If this is indeed the case, it would be helpful to include a --threads
parameter for phylophlan_write_config_file
which sets the threads for all multi-threaded jobs specified by the config.
Hi there! That’s wanted by design. I believe that there is (almost) never a linear speed-up when using multi-threading and the number of threads specified. So, for the sub-jobs within PhyloPhlAn I prefer running --nproc
of them each with a single thread than running them sequentially one after the other using the --nproc
number of threads. That’s why the config specifies using only 1 thread. If you look at the RAxML definition in the config (for either [tree1]
or [tree2]
), in that case, you’ll see that the number of threads is not set and will be set by PhyloPhlAn using the --nproc
parameter specified by the user (when the multi-threading version of RAxML is found in the system).
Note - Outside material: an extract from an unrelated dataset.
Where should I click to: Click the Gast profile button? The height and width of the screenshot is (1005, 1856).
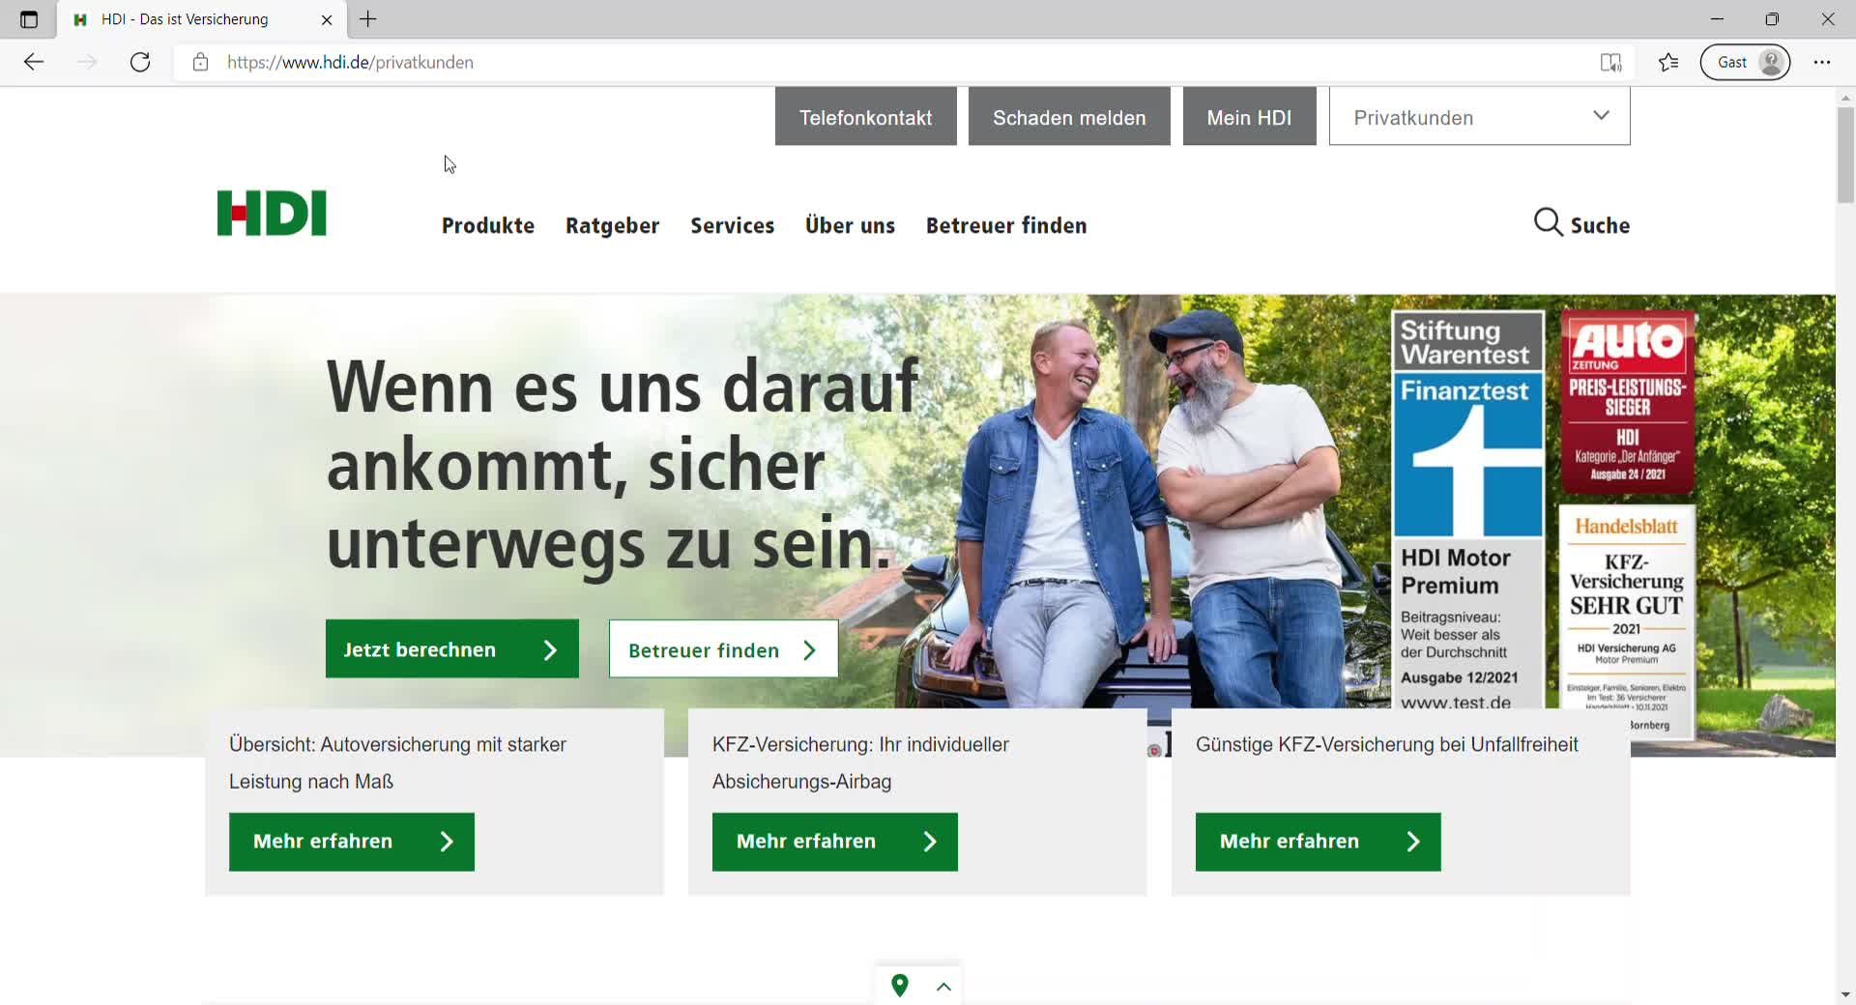1745,62
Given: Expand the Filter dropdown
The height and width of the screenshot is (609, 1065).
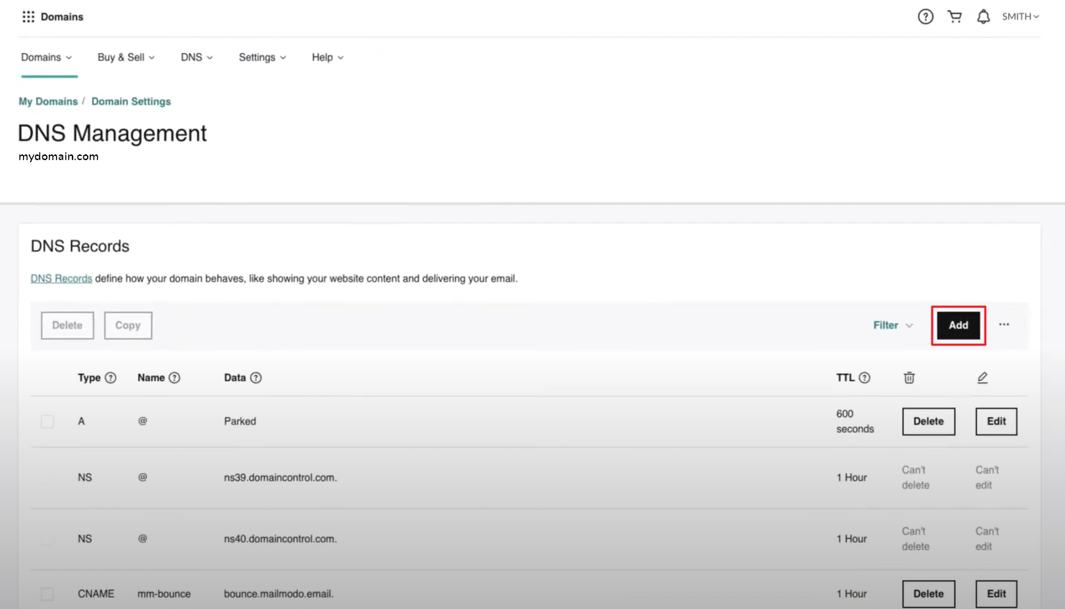Looking at the screenshot, I should [893, 325].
I hope this clarifies the issue.
Many thanks,
Francesco
Thanks for helping to clarify! So --nproc
is per-genome, correct? I could then see the multiplication issue of --nproc x --threads
(e.g., threads for blastp
), which could overload the compute resources. Assuming one has many genomes, parallelizing at the level of genome instead of intra-genome (e.g., multi-threaded blastp per genome) is probably best.
Yes, --nproc
is per-genome when mapping, extracting, selecting, aligning, and trimming markers (also for single gene trees reconstruction, if someone uses that pipeline). Then it is passed on to jobs (like RAxML and IQTREE) that cannot be parallelized per genome, so to exploit intra-multi-threading.